Titel: | Einige Worte über verbesserte Apparate und Geräthe zur Brandwein-Fabrikation. – Mit Rücksicht auf die Besteuerung derselben in einigen Ländern des nördlichen Deutschlands. |
Fundstelle: | Band 3, Jahrgang 1820, Nr. LVIII., S. 437 |
Download: | XML |
LVIII.
Einige Worte über verbesserte Apparate und Geräthe zur Brandwein-Fabrikation. – Mit Rücksicht auf die Besteuerung derselben
in einigen Ländern des nördlichen Deutschlands.
Ueber verbesserte Brandwein-Apparate etc. Mit Rücksicht auf die Besteuerung im nördl.

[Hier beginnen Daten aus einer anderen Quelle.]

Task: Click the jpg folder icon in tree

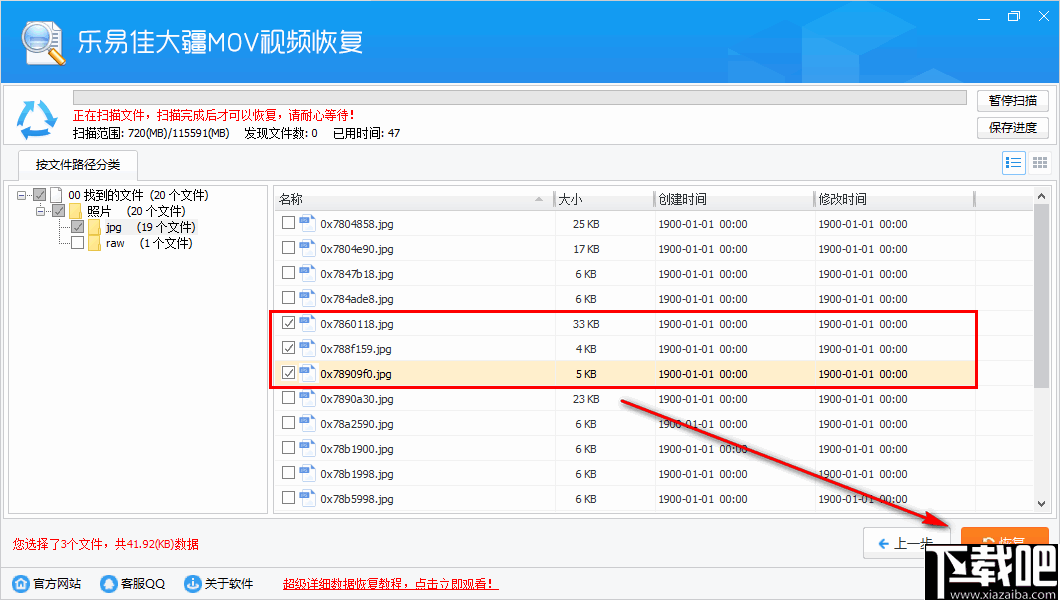Action: coord(94,227)
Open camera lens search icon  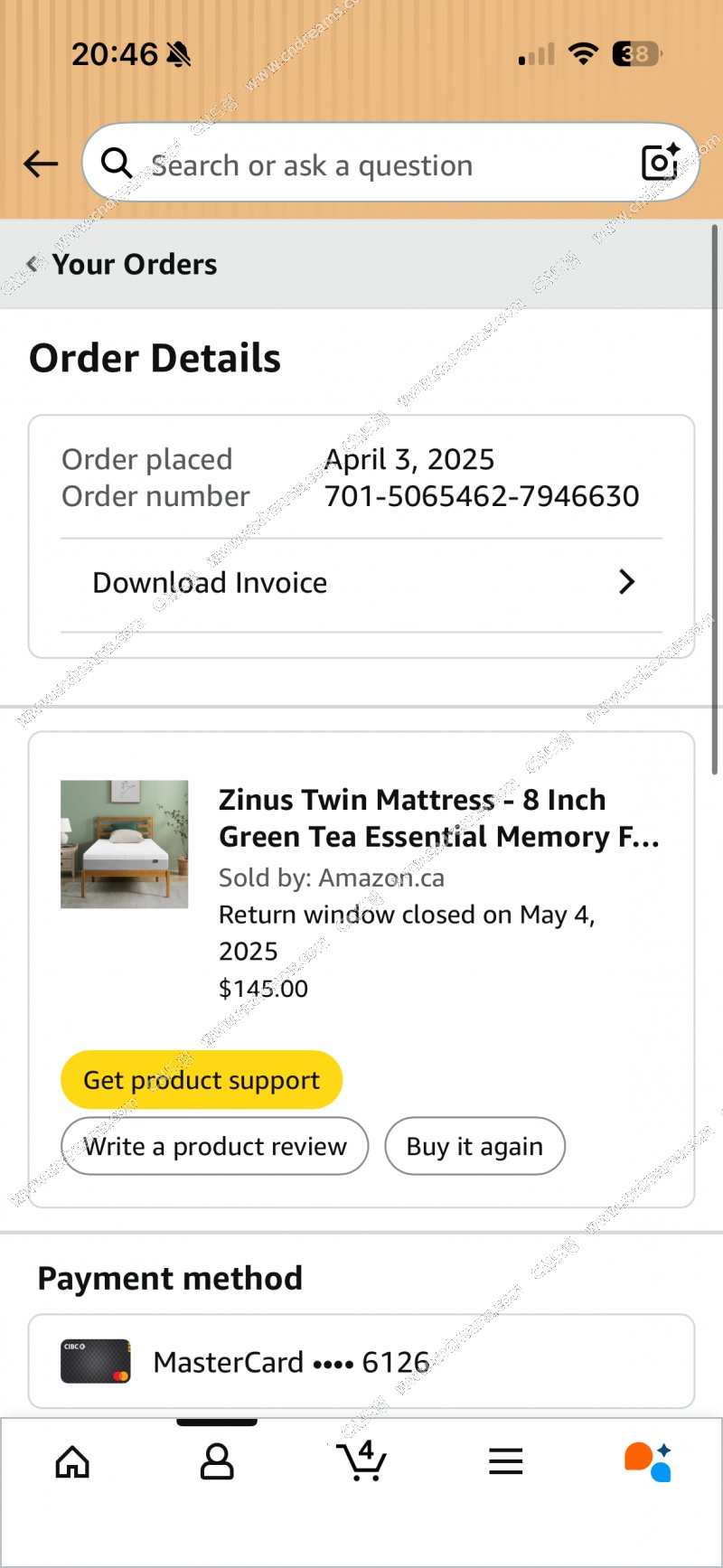(660, 163)
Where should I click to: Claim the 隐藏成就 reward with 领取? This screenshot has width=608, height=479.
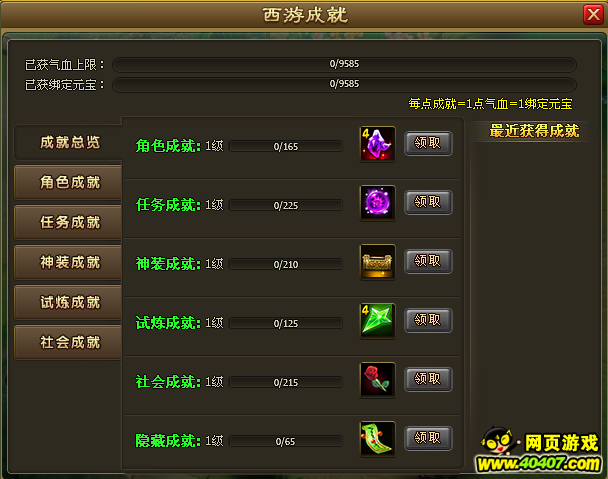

Deutschl.
Von mehreren Chemikern sowohl als einsichtsvollen Empirikern sind seit 1800 theils
durch wissenschaftliche Untersuchungen und Berechnungen, theils durch fortgesezte
Versuche im Wege der Erfahrung, vielerlei Apparate erfunden, beschrieben und
empfohlen worden, um Brandwein, oder Spiritus auf einem kuͤrzern,
wohlfeilern, bequemern Wege als vorher, zu erzielen; mehrere dieser Erfinder oder
Verbesserer haben Patente gesucht und erhalten, waͤhrend andre, weniger
erfinderische oder unterrichtete Fabrikanten – oft mit großem Aufwande
– bestrebt gewesen sind, diese Erfindungen zu benuzen: mehrere der Erfinder
und der Benuzer haben dabei Vortheil gefunden: mehrere aber, auch –
vorzuͤglich im noͤrdlichen Deutschland – großen Schaden; nicht
allein deshalb, weil manche Apparate den Empfehlungen und Erwartungen nicht
entsprachen, oder nicht gut gearbeitet waren; sondern ganz vorzuͤglich (und
hievon soll eigentlich hier die Rede seyn), weil sie nicht vorausgesehen hatten,
vielleicht auch nicht voraussehen konnten, auf welche schwankende, oft wechselnde Art, und nach welchen
unvorzusehenden Grundsaͤzen dieser Zweig der Industrie besteuert werden
wuͤrde? Gewoͤhnlich pflegte – und pflegt noch – bei
Fabriken und Manufakturen in jedem Lande entweder das rohe Material, oder das
Produkt, (das Fabrikat) versteuert zu werden: also entweder das Mehl oder das Brod,
nicht aber der Backofen! die Baumwolle oder die fertige Waare nach ihrer Gattung und
Feinheit (Werth), nicht aber die Spinn-Maschiene und der Stuhl u.s.w.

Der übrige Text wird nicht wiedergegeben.